**EXERCISE MATERIALS**
++++++++

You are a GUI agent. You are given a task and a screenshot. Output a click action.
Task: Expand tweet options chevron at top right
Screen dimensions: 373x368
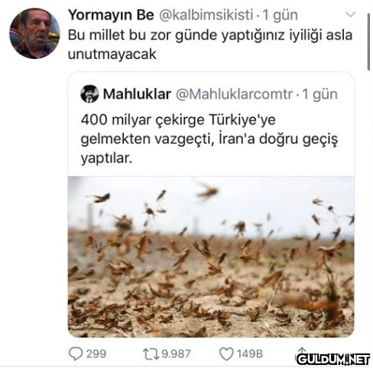[x=351, y=15]
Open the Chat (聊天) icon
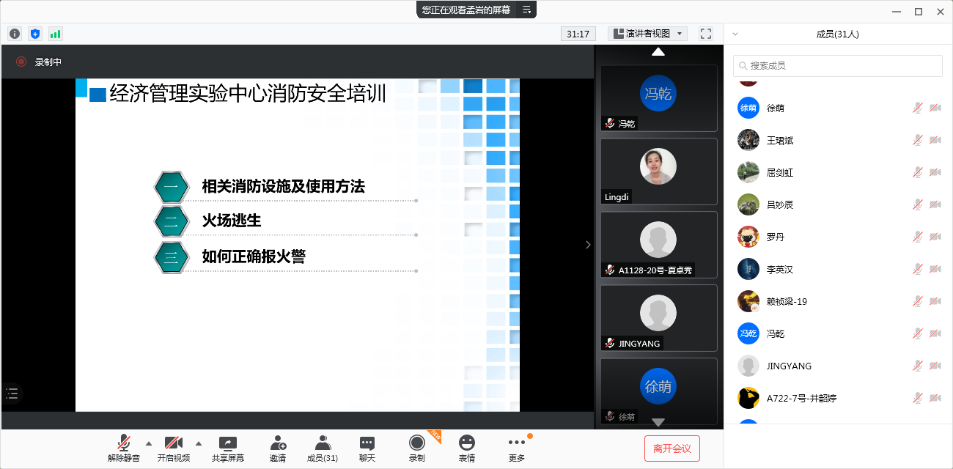This screenshot has height=469, width=953. (367, 448)
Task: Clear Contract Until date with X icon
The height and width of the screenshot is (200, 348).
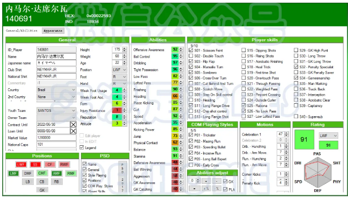Action: point(73,125)
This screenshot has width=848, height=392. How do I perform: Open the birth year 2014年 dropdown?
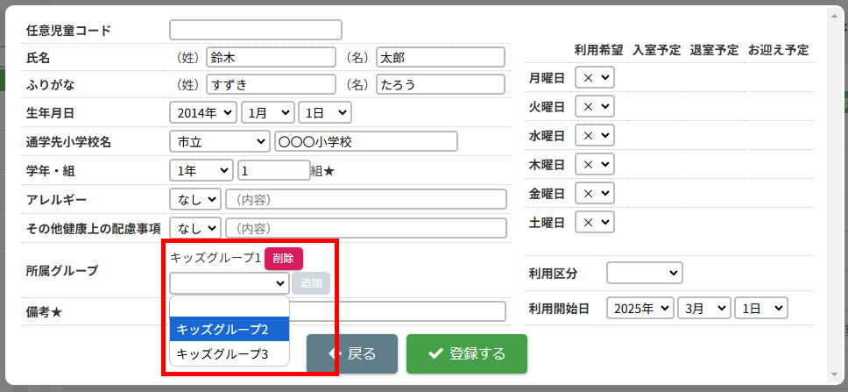(x=202, y=112)
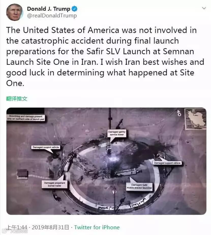
Task: Expand the tweet options chevron
Action: tap(204, 8)
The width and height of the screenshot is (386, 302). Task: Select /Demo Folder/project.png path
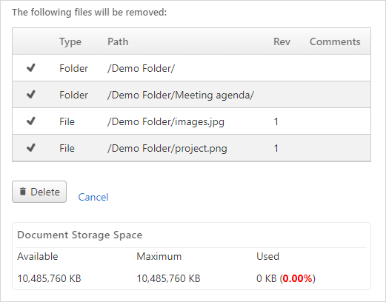click(x=167, y=148)
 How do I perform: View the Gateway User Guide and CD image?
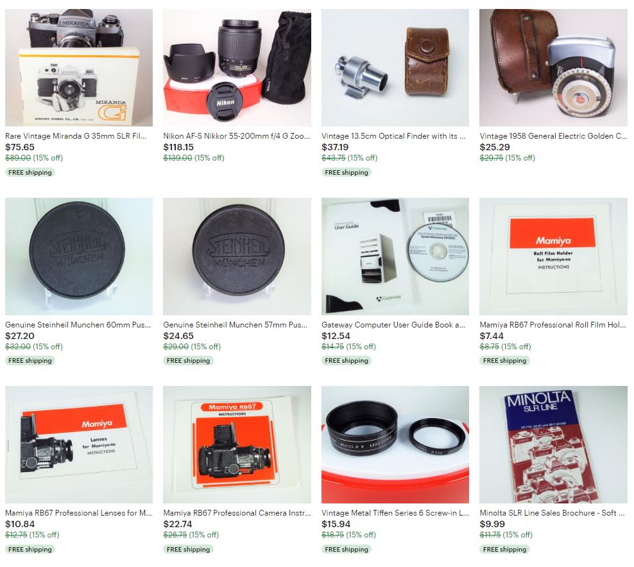(x=395, y=256)
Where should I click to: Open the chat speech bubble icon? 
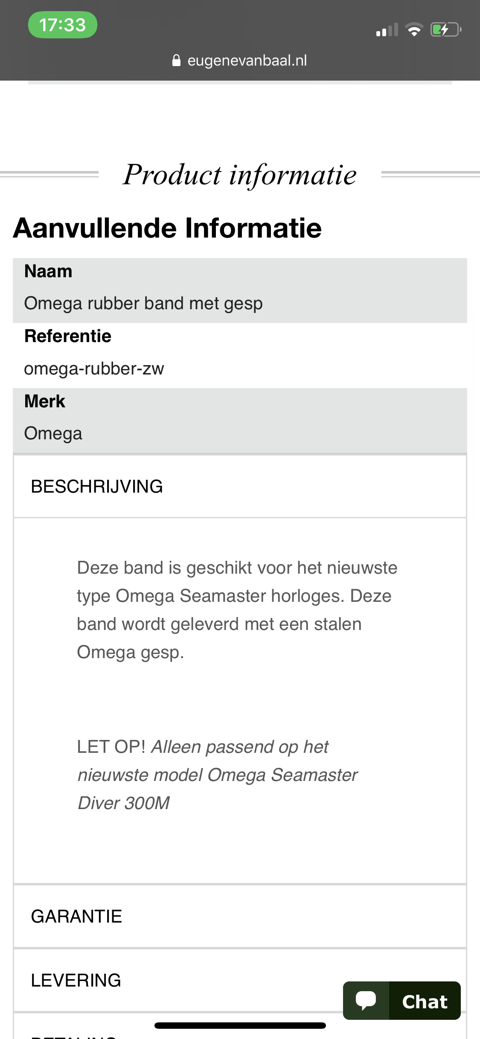point(366,1001)
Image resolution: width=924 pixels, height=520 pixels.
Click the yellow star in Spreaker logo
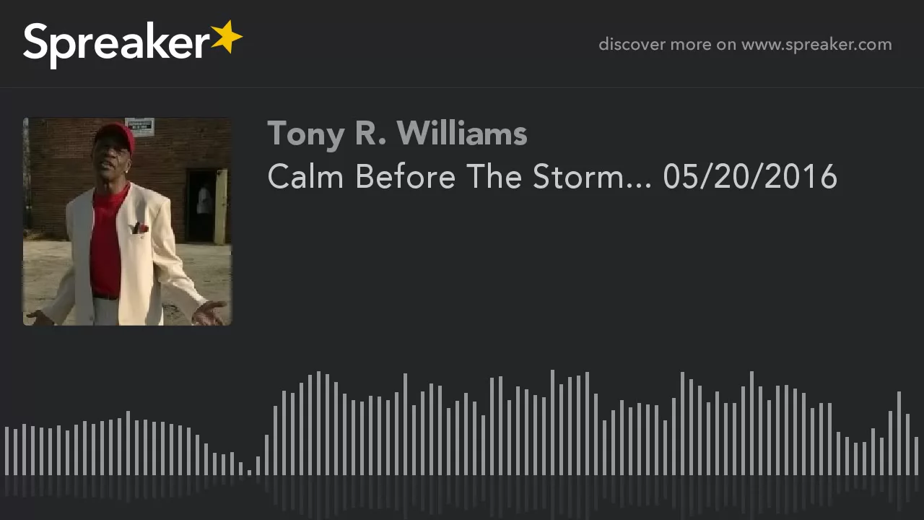click(x=227, y=37)
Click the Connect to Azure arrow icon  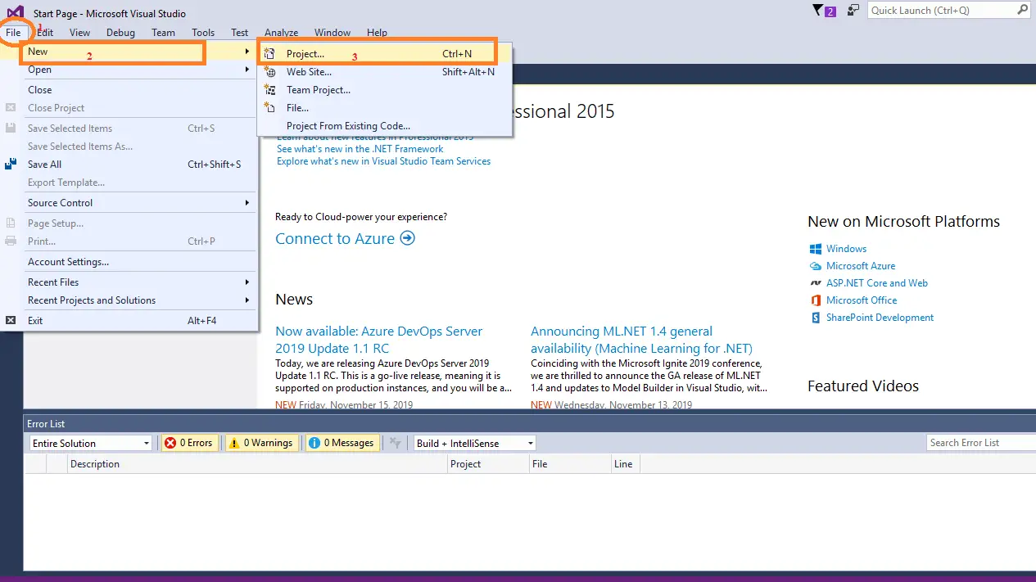click(407, 238)

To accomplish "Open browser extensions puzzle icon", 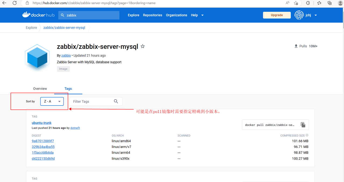I will click(x=308, y=3).
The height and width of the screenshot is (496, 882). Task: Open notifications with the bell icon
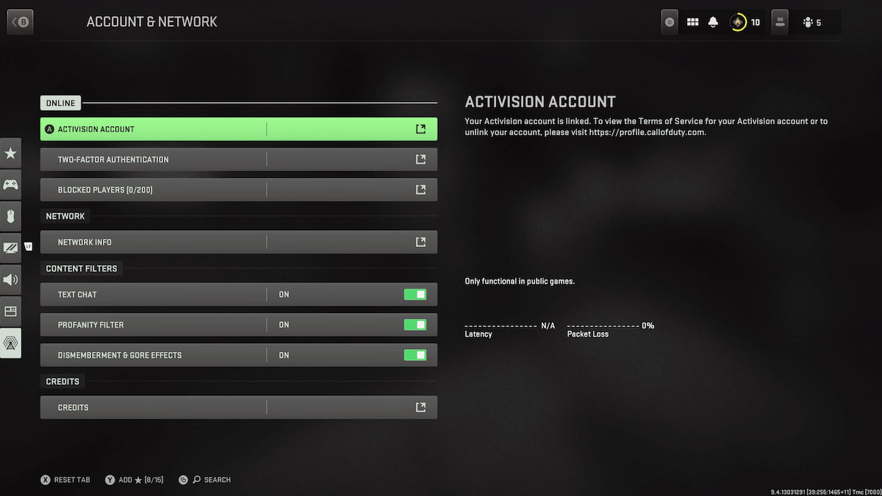[x=712, y=21]
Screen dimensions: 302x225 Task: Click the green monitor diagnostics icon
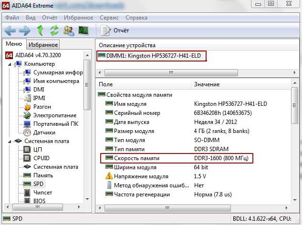[83, 31]
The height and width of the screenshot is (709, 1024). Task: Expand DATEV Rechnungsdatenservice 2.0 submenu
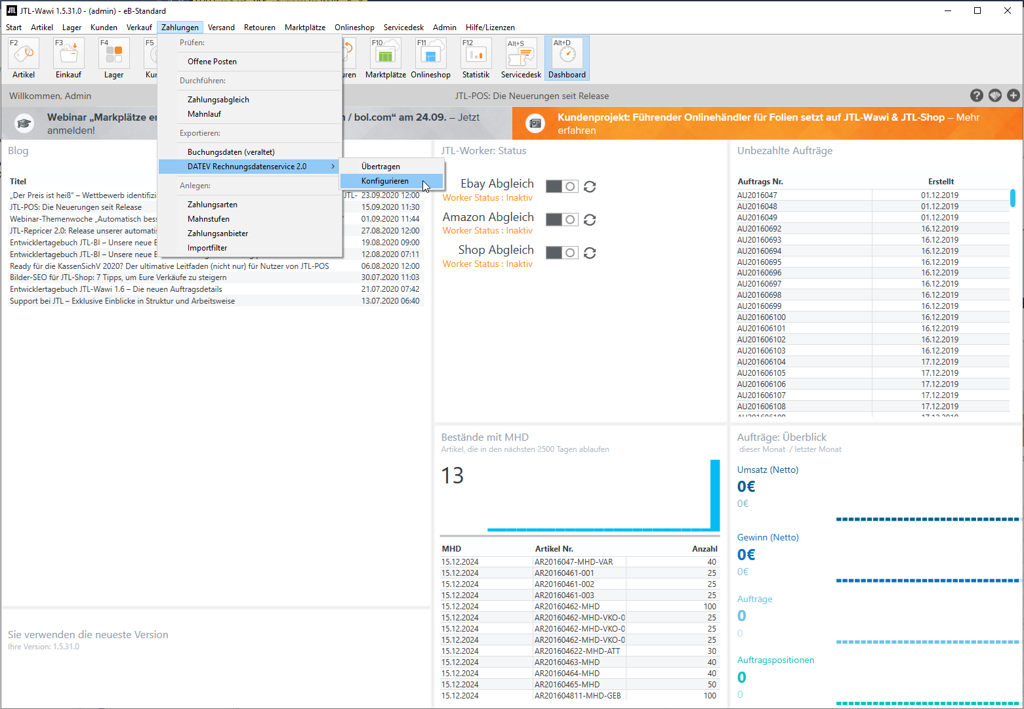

++++++++

**WHAT TO DO**
Exact reproduction is required. Output only the lines from the one with "Screen dimensions: 302x225" through the end of the listing above, both ends included, and no pictures.

**EXPECTED ANSWER**
Screen dimensions: 302x225 Task: Click the green monitor diagnostics icon
[83, 31]
The height and width of the screenshot is (709, 1024). Task: Expand DATEV Rechnungsdatenservice 2.0 submenu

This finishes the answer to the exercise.